TASK PROMPT -> Lines in the entries below where the word "agent" shows up should each be copied.

[Start of Attachment]

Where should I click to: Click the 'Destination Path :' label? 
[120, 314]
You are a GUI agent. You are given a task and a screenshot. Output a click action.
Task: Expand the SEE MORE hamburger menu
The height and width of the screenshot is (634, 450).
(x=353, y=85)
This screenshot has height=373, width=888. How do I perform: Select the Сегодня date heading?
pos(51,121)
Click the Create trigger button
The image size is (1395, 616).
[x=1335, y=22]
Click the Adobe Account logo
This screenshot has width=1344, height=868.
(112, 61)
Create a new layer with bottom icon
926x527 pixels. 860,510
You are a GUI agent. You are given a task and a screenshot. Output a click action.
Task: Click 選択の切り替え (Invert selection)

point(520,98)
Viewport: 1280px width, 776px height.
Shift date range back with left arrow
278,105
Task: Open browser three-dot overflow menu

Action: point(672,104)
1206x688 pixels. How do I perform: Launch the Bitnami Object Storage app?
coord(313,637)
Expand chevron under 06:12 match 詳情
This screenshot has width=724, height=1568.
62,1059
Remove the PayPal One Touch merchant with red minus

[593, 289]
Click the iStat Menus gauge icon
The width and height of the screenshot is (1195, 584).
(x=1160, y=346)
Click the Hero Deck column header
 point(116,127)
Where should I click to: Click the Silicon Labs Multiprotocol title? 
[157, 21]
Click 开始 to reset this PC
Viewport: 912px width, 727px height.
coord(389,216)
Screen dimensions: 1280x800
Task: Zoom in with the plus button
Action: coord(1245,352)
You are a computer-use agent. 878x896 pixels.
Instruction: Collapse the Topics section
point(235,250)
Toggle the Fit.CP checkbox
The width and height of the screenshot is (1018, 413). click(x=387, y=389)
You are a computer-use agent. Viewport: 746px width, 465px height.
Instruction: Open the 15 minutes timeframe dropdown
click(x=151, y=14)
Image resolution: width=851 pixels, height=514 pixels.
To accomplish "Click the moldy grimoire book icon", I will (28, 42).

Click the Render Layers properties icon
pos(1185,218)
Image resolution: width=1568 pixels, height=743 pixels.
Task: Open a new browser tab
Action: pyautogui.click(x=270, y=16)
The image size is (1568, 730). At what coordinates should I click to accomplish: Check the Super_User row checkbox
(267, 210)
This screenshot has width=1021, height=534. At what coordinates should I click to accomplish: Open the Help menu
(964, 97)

[End of Attachment]

SOLUTION FOR THIS PROBLEM ->
You are a GUI agent. You are given a task and a screenshot. Output a click action.
You are a GUI agent. You are given a task and a screenshot. Output a click action.
You are a computer-use agent. 878x896 pixels.
You are a computer-use agent. Viewport: 746px width, 465px height.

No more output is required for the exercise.